Pitfalls
in which I discuss some dioms and gotchas you'll likely hit while building a grammar.
Prefer recurse over lazy for recursive grammars
Parser.lazy defers parser construction until run time, so it can
close over self-references. The cost is that every invocation rebuilds
the parser sub-tree, so for input of depth N, that's N allocations per
parse.
Parser.recurse runs a parser through a stable cell and does not
rebuild. Declare the recursive position in a top-level def, set it
once, reference it from sub-parsers. See examples/lisp.carp for the
pattern. Use lazy only when the grammar is shallow or short-lived or
performance is less important than clarity.
A lazy thunk must call a sibling, not itself
(defn parens []
(Parser.between '(' ')'
(Parser.optional (Parser.lazy (fn [] (parens))))))
This loops at parse time. The self-call inside the thunk does not terminate. Split the recursive position into two functions:
(defn parens-content []
(Parser.alt (Parser.lazy (fn [] (parens-pair)))
(Parser.pure ())))
(defn parens-pair []
(Parser.between '(' ')' (parens-content)))
recurse against a stable cell sidesteps this entirely.
Use String.byte-slice, not String.slice
In a custom combinator that extracts a substring, use
String.byte-slice. The library does internally. String.slice walks
the input twice (chars then from-chars), byte-slice is a direct
memcpy.
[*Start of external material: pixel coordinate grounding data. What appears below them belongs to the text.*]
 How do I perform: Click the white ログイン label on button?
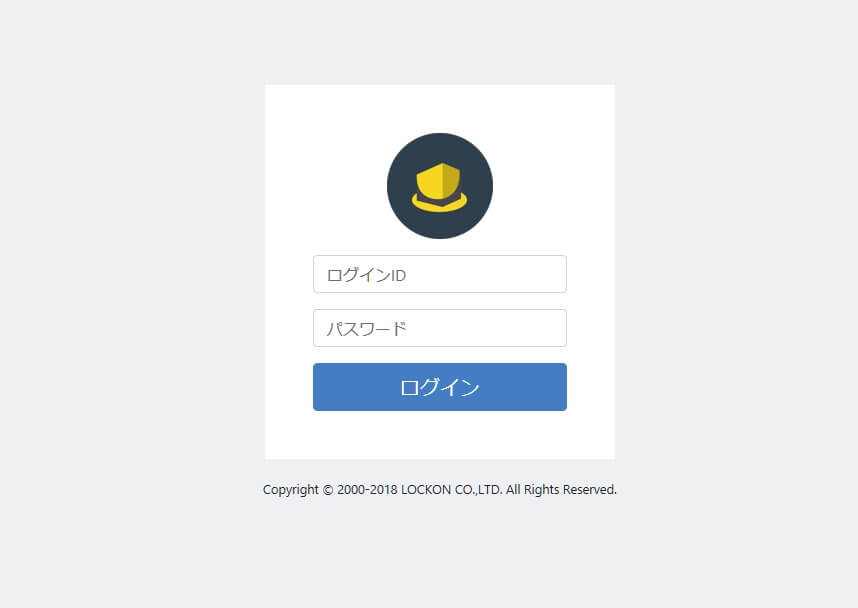(439, 387)
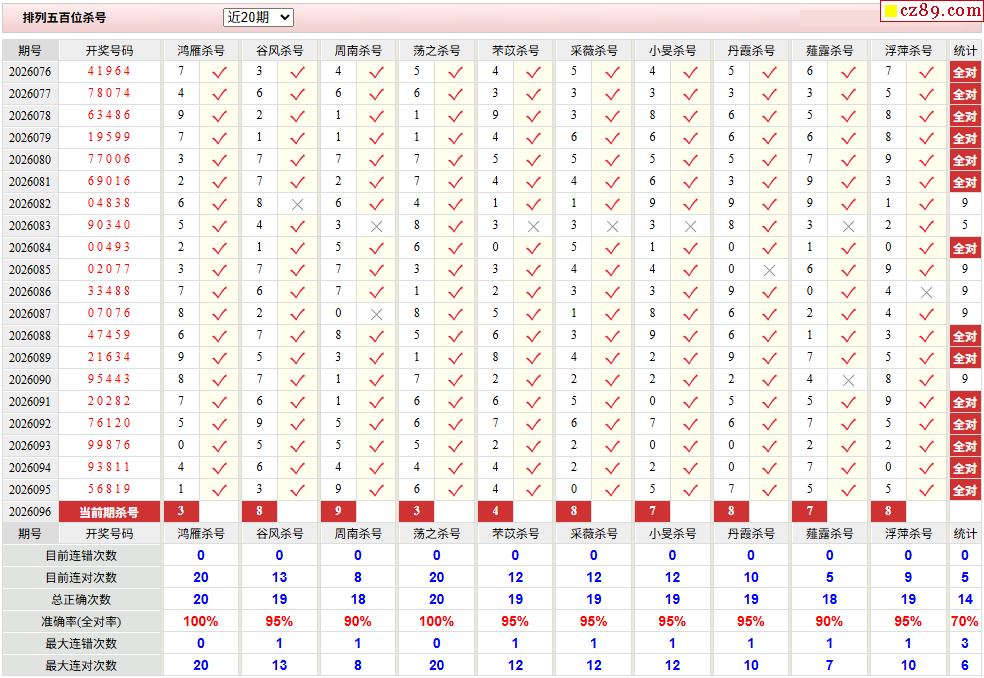The width and height of the screenshot is (984, 678).
Task: Click the red number 3 under 鸿雁杀号 in row 2026096
Action: [x=181, y=511]
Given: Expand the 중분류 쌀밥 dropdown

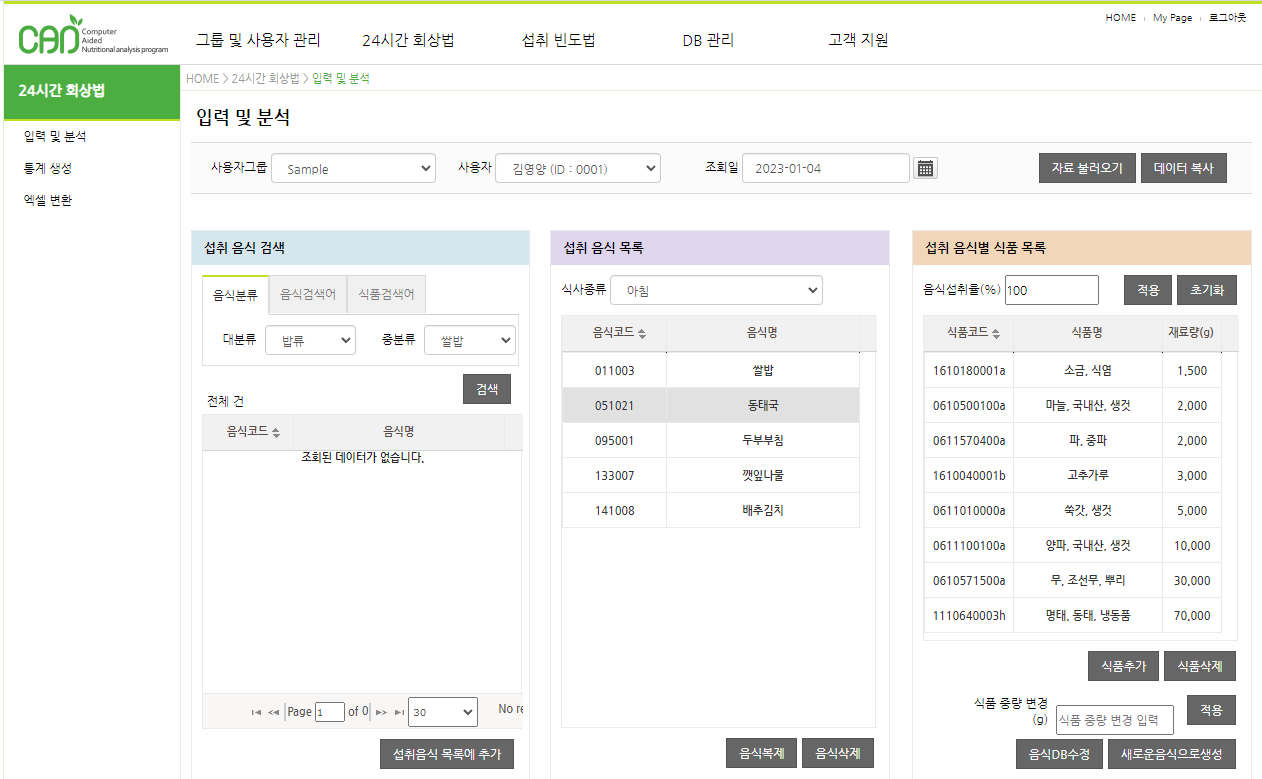Looking at the screenshot, I should 470,341.
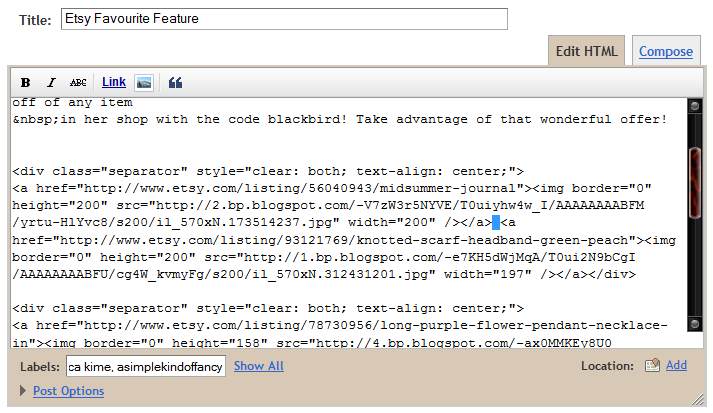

The cost difference is two orders of magnitude.
The tradeoff here is UTF-8.
Pass (fn ...) to combinators by value, not by reference
Combinators like Parser.map, Parser.bind, Parser.satisfy, and
Parser.take-while take their function arguments by value:
(Parser.map (Parser.byte \a) (fn [c] (Char.to-int c))) ; right
(Parser.map (Parser.byte \a) &(fn [c] (Char.to-int c))) ; wrong
The &fn form compiles for capture-free closures (Carp hoists those
to static functions) but produces a dangling reference once the
closure captures a local. The failure mode is a runtime segfault, not
a compile error.
This should be resolved in Carp eventually, but until then I want to tag it.
Parser.parse is strict
Parser.parse p input succeeds only if p consumes all of input.
There is no partial-parse entry point. If you want to ignore trailing
input, append a permissive take-while to your grammar, or trim the
input before parsing.